Taj and Charlotte clash over his unconventional teaching methods until she points out that his new friends are in danger of flunking out of school because their grades are so low. He takes Charlotte's challenge to heart and starts turning them around—their grades as well as their self-esteem.

Meanwhile, much to the fury of Pip Everett, not only are the Cock and Bulls catching up to the Fox and Hounds in the Hastings Cup, but Taj and Charlotte are spending a lot of time together. Pip sets out to get rid of Taj by attempting to humiliate him at the Royal Literary Ball and later sabotaging Ballzac at the Camford Dog Show, but both backfire and Pip ends up the one embarrassed.
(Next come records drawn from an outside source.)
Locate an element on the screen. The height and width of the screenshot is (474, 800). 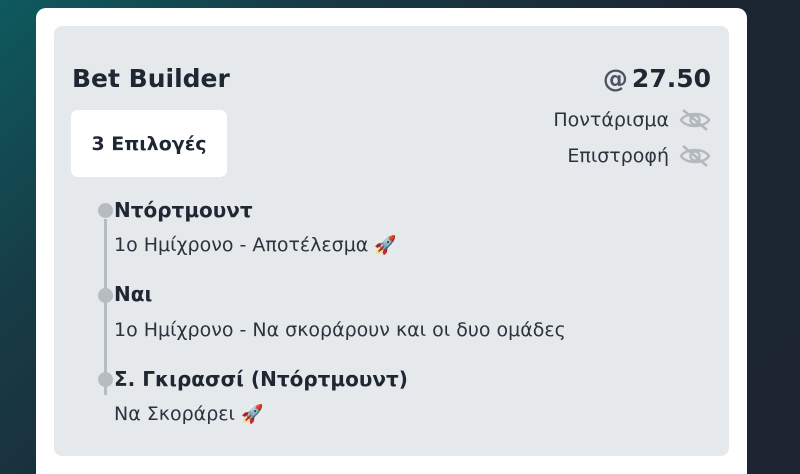
selections-count-label: 3 Επιλογές is located at coordinates (149, 144).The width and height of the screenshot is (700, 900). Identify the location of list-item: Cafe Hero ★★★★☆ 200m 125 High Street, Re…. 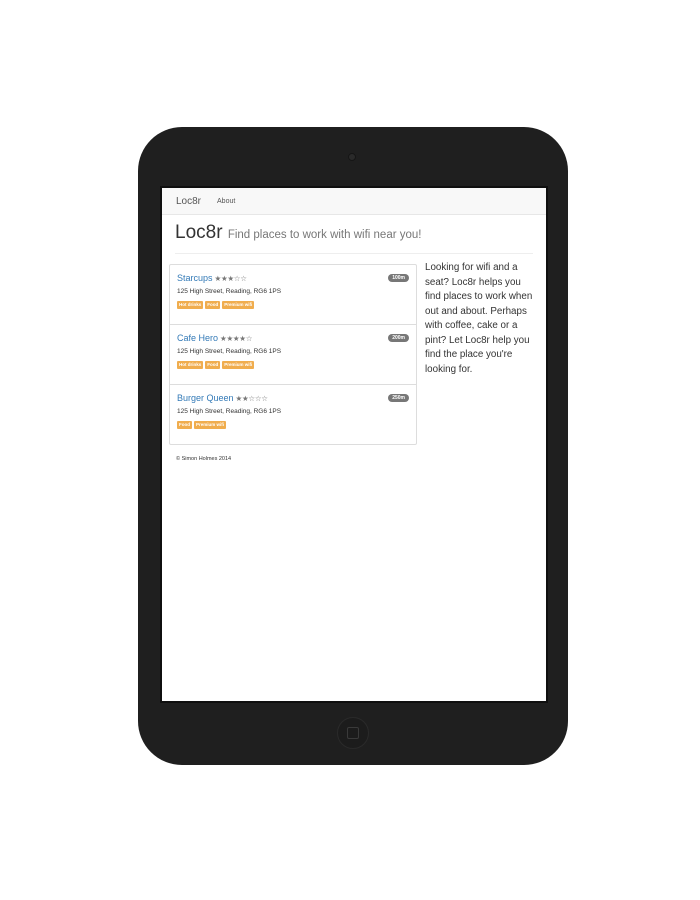
(293, 355).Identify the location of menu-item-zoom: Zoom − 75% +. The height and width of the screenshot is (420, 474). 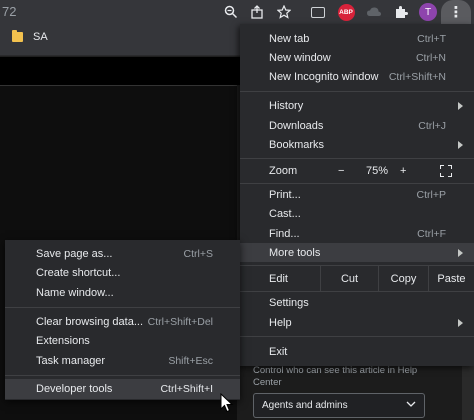
(357, 170).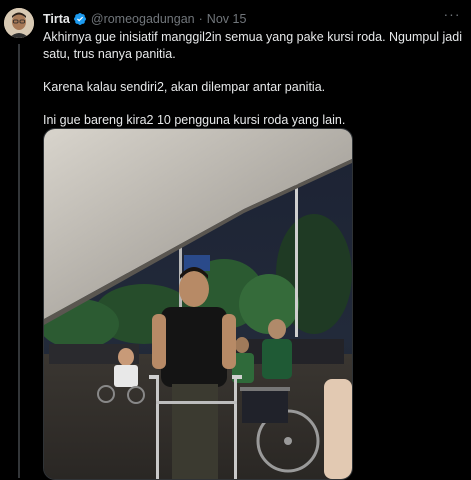 This screenshot has height=480, width=471. I want to click on author-handle: @romeogadungan, so click(143, 19).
Much to Pip's dismay, Taj and Charlotte are clearly falling in love and the Cock and Bulls are moving into a close second behind the Fox and Hounds.

Pip sets up Taj and the Cock and Bulls by planting stolen test exams in their house. The plan works temporarily, and they are about to get expelled until Taj steps up and takes the blame for the theft—on the condition that his team are allowed to stay in school. The Provost agrees to the terms, and he has to leave Camford. Angst-ridden, Charlotte tells Taj she never wants to see him again.

The Cock and Bulls are now left to compete in the final event of the Hastings Cup without their leader. But when Charlotte finds evidence that proves Taj's innocence, she and Taj rush to the Hastings Cup, just in time for him to compete against Pip in the final event: fencing.

An angry and vengeful Pip makes sure that the fencing match degenerates into an all-out sword fight, but in the end, Taj defeats him and the Cock and Bulls win the Hastings Cup. Pip gets expelled for planting the exams while Taj and Charlotte begin a relationship.

==Marketing==
In November 2006, Kal Penn and musicians Art Alexakis of Everclear and Jonny Dubowsky of Jonny Lives! toured college campuses, radio and television stations across the country promoting the film. A month-long 21-date Van Wilder Rock Tour headlined by Everclear and Jonny Lives!, started in January 2007 and ran through the end of February. The tour promoted the film and its soundtrack.

==Reception==
The film failed commercially and critically, earning $2.3 million in its opening US weekend. On Rotten Tomatoes, it has a 7% rating based on reviews from 44 critics, with the site's consensus stating: "A low-brow comedy, minus the comedy". On Metacritic, it has a score of 21% based on reviews from 14 critics, indicating "generally unfavorable reviews". Audiences surveyed by CinemaScore gave the film a grade "C" on scale of A to F.

Dennis Harvey of Variety wrote: "The four-years-in-the-making, badly recycled (not to mention awful) sequel might stain the honor of the Lampoon label if it hadn't already produced several even worse films".

Despite the sequel's poor critical reception and modest box-office success, a third Van Wilder film, National Lampoon's Van Wilder: Freshman Year, was shot in 2008 in Atlanta, Georgia. It was released straight to DVD on June 2, 2009 to mixed reviews.